Romney Predicts Drawn Out Primary As He Swats Back at Gingrich

PARADISE VALLEY, ARIZ., - With new poll numbers that show him trailing fellow GOP candidate Newt Gingrich, Mitt Romney today appeared unfazed, asserting that he "expects to win" but predicting a drawn out contest that will "go on for awhile."

Read the latest ABC News / Washington Post poll.

"You'll see me campaigning aggressively," said Romney, estimating that he has only seven more days of fundraising before he can focus solely on campaign events. "I'll be on the air a good deal more than in the past, doing our very best to communicate to the American people why I'm running for president and hopefully getting their support."

"I know the beginning will be what, January 3rd, but this will probably take longer than a week or two to sort out," predicted Romney.
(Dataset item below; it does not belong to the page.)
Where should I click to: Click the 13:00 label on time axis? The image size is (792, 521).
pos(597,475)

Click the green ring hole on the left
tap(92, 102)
"My expectation is this campaign that's going to go on for a while and I expect to win it," said Romney. "I need to get something over 1,000 delegates and we're just getting started. I'm pleased with where we are right now, and anticipate getting the nomination if I do my job right."

Holding a rally outside Phoenix, Romney officially received former Vice President Dan Quayle's endorsement. Quayle told the group of about 150 that Romney is the "best hope to change the direction of America."
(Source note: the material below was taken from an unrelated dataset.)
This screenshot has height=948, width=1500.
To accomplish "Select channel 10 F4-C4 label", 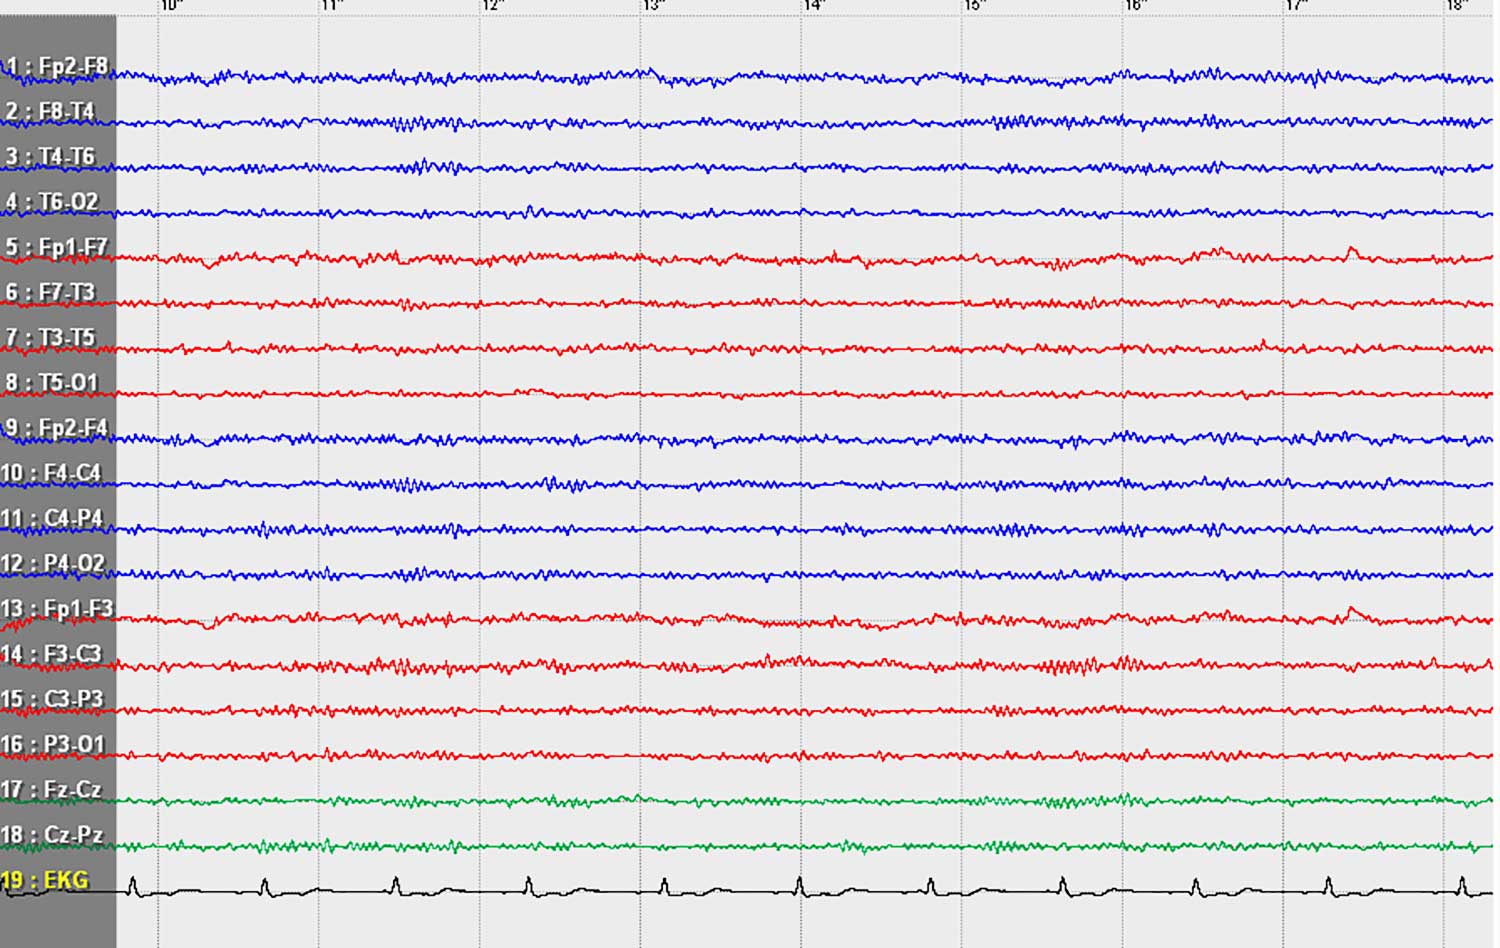I will (51, 473).
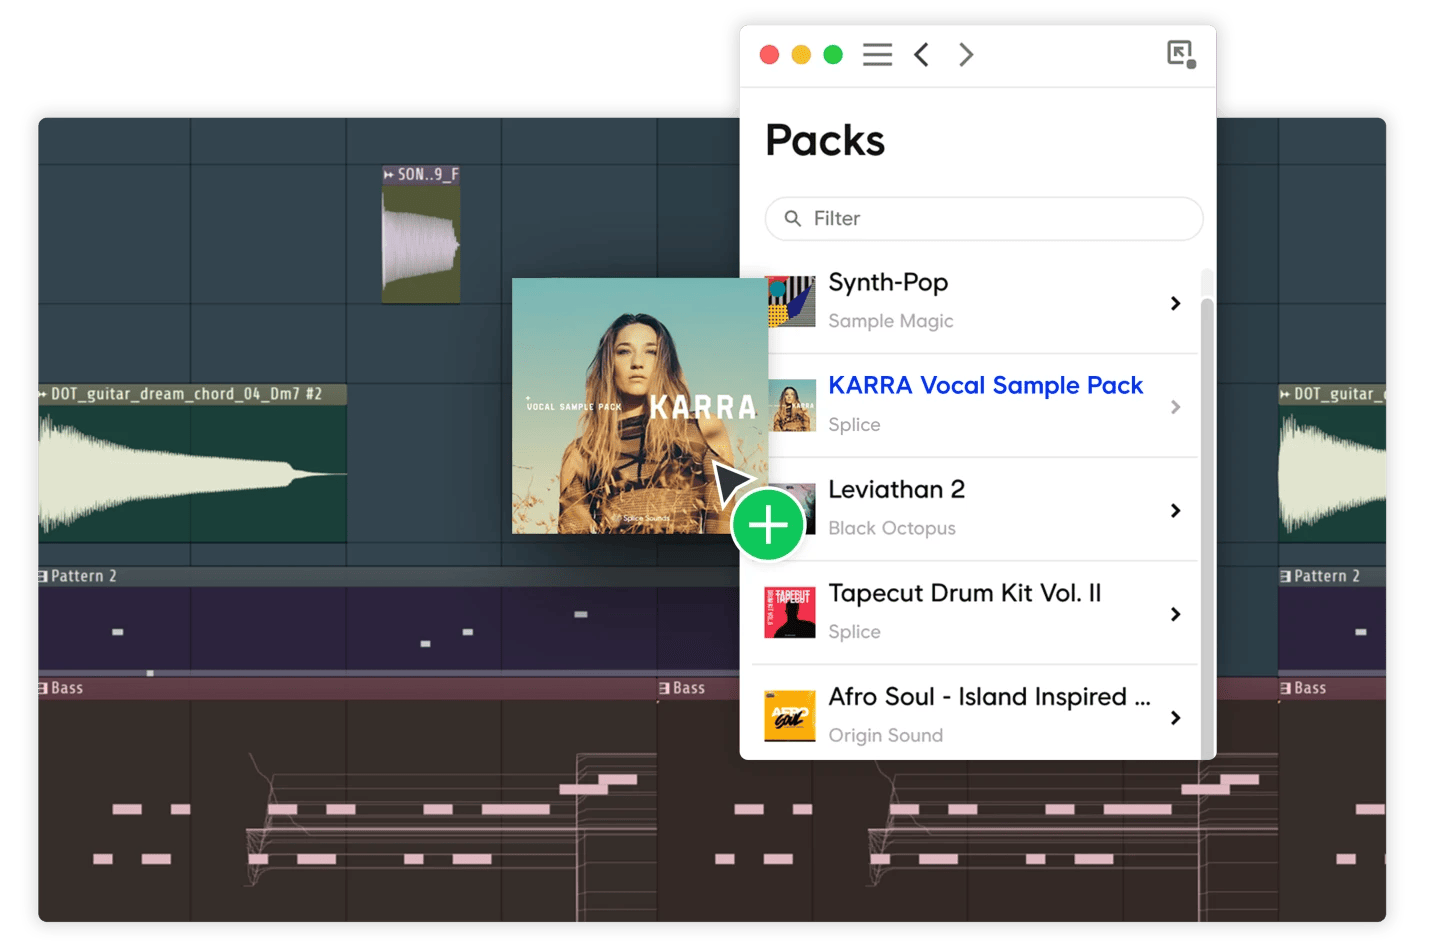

But despite Quayle's glowing endorsement, Romney was still unable to escape a barrage of questions regarding Gingrich.

At a press availability after the rally, Romney said that the former speaker has his "numbers wrong" when he tries to suggest that Romney's career could make him a "career politician."

On Monday, Gingrich told the press, "I don't know if you ought to count running for Senator in 1984, then running for Governor, then running for President for 6 years, I don't know if that makes him a career politician or not. I'll let you decide."

Romney today shot back, "Actually, he's got the numbers wrong, of course."

"I ran for office but didn't win, that doesn't mean I spent my time in Washington because I didn't win," said Romney. "Had I won, why we wouldn't be having this argument, I would be President of the United States."

And in an interview with Fox News' Neil Cavuto, filmed live in between Romney's rally today and his press conference, Romney vowed "not to be quiet," when it comes to making the differences between himself and Gingrich clear to voters.

"I am going to make sure my message is heard loud and clear," said Romney. "Gingrich is a friend, I respect him, but we have very different life experiences."

"If Americans want someone whose been in Washington the last 40 years, then that's him," said Romney of Gingrich. "But if they want someone whose outside of Washington and a freedom-based society, that kind of experience is I think what it takes. America needs a leader, not so much an insider, but a leader to get America going again."